His mantra was  “MTXE” or “Mental Toughness Extra Effort”.  What the heck was he trying to do with MTXE?  It was his effort to bring resolve and a take-no-prisoners attitude to his players at both schools.  You should recognize that attitude as a necessity in the sales arena as well.

Mental Toughness is a sales requirement. Whether it is B2B or B2P, there is much to break you down in the world of sales.  Now, throw into the mix that the 3Ps (Perceptions, Preference, and Perceptions) sometimes play a role.

Facing adversity and winning is what all good sales professionals seek.  As a matter of fact, many do it all of the time.  Those who have strong self-belief, unshakeable focus, and consistency of effort while maintaining professional technique and high levels of desire and determination are whom we interpret as winners. Sales professionals who win consistently are usually examples of mental toughness.

When you are mentally tough, nothing stops you from doing your routine; nothing stops you from your 10 or 20 calls per day.  It is what you do, and if they all result in a “no” answer, you realize that there will be more yes answers tomorrow.
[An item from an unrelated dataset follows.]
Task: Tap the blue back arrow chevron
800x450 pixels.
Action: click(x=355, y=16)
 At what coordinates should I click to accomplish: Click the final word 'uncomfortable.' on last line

In prospecting it is making the additional five prospecting calls per day, with the recognition that the next call could be the “pay dirt” that moves the day from the normal success of scoring on 1 for 10 calls to the very successful 2-3 appointments. There is no area that extra effort will have more impact than the process of sourcing prospects.

You need to build your mental toughness.  If you can recognize that much of the ‘rejection’ that comes during the sales process is not personal.  It just may seem hard to believe this when it is happening to you.  Mental toughness will get you there.  [Read Black Sales Journal 4/21/2011 Mental Toughness, Extra Effort]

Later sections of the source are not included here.